GL::Buffer vertices, indices;

On WebGL (even 2.0) you always have to initialize the buffers like this (and other target hints for UBOs etc.):

GL::Buffer vertices{GL::Buffer::TargetHint::Array},
    indices{GL::Buffer::TargetHint::ElementArray};

See GL::Buffer, GL::Mesh, GL::*Texture::setSubImage(), GL::Mesh::addVertexBuffer(), GL::Renderer::setStencilFunction(), GL::Renderer::setStencilMask() and GL::Renderer::setBlendFunction() documentation for more information. The corresponding sections in official WebGL specification provide even more detail:

Troubleshooting

First Emscripten run takes long or fails

Emscripten downloads and builds a lot of things on first startup or after upgrade. That's expected and might take quite some time. If you are calling Emscripten through the CMake toolchain, it might be attempting to bootstrap itself multiple times, taking extreme amounts of time, or even fail during the initial CMake compiler checks for various reasons such as

  File "/usr/lib/python2.7/subprocess.py", line 1025, in _execute_child
    raise child_exception
OSError: [Errno 13] Permission denied

The CMake toolchain might interfere with the bootstrap operation, causing it to fail. Solution is to wipe all Emscripten caches and trigger a rebuild of all needed libraries by compiling a minimal project, as shown in the shell snippet below — enter it into the console prior to building anything else. It will take a while to download and build various system libraries and random tools.
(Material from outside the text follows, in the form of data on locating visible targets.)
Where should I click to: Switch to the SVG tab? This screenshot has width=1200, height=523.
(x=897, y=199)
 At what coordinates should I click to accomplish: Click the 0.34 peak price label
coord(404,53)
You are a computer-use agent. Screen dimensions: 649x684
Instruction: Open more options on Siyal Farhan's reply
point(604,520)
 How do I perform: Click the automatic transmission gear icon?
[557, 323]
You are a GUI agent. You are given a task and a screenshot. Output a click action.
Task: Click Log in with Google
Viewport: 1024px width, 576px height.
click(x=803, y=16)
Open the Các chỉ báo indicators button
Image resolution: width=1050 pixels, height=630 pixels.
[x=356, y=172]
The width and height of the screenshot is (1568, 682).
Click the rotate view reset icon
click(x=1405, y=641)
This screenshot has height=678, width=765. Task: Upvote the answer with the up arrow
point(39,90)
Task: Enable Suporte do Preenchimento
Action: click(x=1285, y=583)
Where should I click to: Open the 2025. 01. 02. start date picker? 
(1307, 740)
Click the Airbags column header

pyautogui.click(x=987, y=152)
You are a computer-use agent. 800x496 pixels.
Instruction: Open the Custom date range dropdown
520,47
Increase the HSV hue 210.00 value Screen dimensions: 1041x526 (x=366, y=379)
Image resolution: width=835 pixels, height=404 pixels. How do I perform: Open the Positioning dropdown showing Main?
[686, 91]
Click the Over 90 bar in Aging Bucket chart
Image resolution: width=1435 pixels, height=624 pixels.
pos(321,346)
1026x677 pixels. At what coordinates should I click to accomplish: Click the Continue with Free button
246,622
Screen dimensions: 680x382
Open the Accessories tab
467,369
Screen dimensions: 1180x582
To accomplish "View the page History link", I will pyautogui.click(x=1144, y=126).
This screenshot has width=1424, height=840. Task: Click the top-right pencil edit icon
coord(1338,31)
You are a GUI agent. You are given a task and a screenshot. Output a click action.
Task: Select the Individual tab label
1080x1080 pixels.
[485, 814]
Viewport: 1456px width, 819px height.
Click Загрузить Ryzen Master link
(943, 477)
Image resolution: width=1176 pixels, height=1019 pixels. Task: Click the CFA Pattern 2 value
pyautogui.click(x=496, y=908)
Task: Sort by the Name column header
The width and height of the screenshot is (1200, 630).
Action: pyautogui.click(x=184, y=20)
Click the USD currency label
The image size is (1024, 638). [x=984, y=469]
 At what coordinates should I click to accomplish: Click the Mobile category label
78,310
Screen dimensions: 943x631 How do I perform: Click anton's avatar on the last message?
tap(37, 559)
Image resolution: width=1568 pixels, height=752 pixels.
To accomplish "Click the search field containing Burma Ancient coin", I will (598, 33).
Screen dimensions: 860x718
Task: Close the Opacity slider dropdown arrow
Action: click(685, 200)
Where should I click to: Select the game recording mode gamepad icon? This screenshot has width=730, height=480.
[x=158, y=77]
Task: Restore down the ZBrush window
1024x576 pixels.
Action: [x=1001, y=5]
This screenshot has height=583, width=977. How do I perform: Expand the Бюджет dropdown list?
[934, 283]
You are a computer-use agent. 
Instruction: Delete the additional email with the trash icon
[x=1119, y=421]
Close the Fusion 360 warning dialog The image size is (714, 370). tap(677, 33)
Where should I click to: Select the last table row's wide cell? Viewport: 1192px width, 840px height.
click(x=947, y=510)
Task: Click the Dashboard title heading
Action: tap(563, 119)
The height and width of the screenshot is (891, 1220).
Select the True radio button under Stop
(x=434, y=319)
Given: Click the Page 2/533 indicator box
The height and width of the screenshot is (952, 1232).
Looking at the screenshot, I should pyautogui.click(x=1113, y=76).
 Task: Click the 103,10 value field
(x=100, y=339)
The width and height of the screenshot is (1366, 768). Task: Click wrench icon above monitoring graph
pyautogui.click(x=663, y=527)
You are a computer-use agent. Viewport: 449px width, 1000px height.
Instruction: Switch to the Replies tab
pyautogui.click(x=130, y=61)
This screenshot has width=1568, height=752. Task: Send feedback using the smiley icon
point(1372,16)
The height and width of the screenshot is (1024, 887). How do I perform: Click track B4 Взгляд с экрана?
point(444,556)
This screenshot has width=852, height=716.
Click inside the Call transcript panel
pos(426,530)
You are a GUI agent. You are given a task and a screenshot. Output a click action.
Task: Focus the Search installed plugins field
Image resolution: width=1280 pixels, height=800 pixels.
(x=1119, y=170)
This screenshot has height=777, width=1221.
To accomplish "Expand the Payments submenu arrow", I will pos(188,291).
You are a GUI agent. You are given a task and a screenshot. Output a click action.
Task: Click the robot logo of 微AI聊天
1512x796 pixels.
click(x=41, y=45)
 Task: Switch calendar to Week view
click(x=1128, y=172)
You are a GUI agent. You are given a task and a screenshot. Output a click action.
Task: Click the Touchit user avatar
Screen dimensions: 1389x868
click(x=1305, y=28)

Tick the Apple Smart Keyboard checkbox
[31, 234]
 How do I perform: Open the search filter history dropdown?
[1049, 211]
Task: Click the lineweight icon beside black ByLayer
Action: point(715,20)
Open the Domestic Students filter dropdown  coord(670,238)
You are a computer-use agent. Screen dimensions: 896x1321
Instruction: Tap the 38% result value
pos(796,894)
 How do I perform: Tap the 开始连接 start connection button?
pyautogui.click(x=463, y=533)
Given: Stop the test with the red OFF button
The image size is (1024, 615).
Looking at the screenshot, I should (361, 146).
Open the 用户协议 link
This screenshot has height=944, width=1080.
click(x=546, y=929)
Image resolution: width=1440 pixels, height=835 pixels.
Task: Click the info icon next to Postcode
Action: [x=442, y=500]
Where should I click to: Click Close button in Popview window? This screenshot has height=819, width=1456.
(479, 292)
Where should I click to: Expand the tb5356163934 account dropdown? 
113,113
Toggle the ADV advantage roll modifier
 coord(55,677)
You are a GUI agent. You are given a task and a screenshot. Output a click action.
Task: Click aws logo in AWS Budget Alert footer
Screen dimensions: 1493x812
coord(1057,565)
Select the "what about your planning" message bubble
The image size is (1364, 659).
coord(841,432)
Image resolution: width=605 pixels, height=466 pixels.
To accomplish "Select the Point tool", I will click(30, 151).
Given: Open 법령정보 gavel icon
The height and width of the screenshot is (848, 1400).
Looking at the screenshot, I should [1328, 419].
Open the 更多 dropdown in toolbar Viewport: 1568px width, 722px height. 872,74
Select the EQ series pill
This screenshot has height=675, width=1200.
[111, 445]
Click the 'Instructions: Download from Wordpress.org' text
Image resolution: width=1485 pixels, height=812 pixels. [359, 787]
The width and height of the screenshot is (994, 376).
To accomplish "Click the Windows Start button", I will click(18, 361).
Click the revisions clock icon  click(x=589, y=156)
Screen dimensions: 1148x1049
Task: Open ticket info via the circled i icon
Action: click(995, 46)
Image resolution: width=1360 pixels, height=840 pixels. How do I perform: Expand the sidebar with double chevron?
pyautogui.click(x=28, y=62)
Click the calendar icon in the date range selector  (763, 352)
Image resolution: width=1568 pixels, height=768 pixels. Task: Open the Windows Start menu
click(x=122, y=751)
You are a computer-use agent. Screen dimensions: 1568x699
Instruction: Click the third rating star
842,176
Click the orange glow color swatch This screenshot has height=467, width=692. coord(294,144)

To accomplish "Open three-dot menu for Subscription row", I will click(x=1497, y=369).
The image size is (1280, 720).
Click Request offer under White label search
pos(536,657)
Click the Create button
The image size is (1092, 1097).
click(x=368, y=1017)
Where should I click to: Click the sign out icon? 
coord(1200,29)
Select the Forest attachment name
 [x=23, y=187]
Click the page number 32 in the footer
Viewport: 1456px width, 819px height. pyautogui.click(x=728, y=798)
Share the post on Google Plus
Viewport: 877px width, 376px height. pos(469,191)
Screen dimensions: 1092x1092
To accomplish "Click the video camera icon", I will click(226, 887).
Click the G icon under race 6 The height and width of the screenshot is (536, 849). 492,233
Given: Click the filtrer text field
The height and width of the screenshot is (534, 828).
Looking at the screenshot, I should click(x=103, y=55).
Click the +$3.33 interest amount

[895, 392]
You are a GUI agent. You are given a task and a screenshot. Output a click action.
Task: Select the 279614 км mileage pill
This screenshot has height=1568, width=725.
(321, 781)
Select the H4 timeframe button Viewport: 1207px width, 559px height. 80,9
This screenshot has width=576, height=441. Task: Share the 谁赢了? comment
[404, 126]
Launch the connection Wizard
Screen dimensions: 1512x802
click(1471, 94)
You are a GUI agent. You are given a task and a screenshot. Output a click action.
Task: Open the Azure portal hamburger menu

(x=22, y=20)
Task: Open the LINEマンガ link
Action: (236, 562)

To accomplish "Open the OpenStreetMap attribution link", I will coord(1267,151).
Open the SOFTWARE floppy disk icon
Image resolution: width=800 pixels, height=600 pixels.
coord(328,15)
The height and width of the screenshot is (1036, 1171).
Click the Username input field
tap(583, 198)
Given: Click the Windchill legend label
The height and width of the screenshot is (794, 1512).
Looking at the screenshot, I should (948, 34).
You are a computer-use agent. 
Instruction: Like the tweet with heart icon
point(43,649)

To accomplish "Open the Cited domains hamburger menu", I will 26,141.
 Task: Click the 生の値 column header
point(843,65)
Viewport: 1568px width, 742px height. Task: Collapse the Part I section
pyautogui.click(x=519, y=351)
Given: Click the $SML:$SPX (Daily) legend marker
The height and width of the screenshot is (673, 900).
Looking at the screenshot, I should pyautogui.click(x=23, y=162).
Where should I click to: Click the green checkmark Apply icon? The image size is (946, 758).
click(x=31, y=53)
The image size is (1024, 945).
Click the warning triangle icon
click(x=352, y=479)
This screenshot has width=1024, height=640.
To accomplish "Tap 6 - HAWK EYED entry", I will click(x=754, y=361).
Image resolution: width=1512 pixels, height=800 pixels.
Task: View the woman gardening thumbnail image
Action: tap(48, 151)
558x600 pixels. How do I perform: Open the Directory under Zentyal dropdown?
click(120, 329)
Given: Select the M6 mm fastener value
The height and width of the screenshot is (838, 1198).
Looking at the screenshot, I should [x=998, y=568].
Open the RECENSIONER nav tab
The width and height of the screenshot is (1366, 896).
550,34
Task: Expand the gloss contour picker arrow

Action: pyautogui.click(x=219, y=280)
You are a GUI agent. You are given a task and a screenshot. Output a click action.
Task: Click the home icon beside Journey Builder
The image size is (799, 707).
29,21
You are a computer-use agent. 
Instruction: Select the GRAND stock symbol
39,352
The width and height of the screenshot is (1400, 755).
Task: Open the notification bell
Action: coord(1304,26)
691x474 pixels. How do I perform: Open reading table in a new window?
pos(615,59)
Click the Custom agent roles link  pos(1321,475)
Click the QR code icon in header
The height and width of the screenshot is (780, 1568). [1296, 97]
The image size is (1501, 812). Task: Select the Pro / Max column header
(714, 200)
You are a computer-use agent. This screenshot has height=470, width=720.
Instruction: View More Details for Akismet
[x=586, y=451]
The -s WASM=1 flag is needed in order to enable a rebuild of the binaryen tool as well:

cd /tmp
emcc --clear-cache
emcc --clear-ports
echo "int main() {}" > main.cpp
em++ -s WASM=1 main.cpp

CMake can't find _CORRADE_MODULE_DIR

If initial CMake configuration fails with

Could NOT find Corrade (missing: _CORRADE_MODULE_DIR)

The solution is to explicitly pass CMAKE_PREFIX_PATH pointing to directory where Corrade is installed, for example:

mkdir build-emscripten && cd build-emscripte
cmake .. \
    -DCMAKE_TOOLCHAIN_FILE=../toolchains/generic/Emscripten-wasm.cmake \
    -DCMAKE_PREFIX_PATH=/usr/lib/emscripten/system/ \
    -G Ninja

Application fails to load

Depending on what's the exact error printed in the browser console, the following scenarios are possible:

  • By default, the size of Emscripten heap is restricted to 16 MB. That might not be enough if you have large compiled-in resources or allocate large amount of memory. This can be solved either with:
    • Adding -s TOTAL_MEMORY=<bytes> to compiler/linker flags, where <bytes> is the new heap size
    • Adding -s ALLOW_MEMORY_GROWTH=1 to compiler/linker flags. This is useful in case you don't know how much memory you need in advance and might disable some optimizations.
    • Setting Module { TOTAL_MEMORY: <bytes>; } in the JavaScript driver file
  • Sometimes Chromium-based browsers refuse to create WebGL context on a particular page, while on other sites it works and the same page works in other browsers such as Firefox. This can be caused by Chromium running for too long, restart it and try again.
  • If you compile your application with a different set of compiler / linker flags or a different Emscripten version than your dependencies, it can fail to load for a variety of random reasons. Try to rebuild everything with the same set of flags.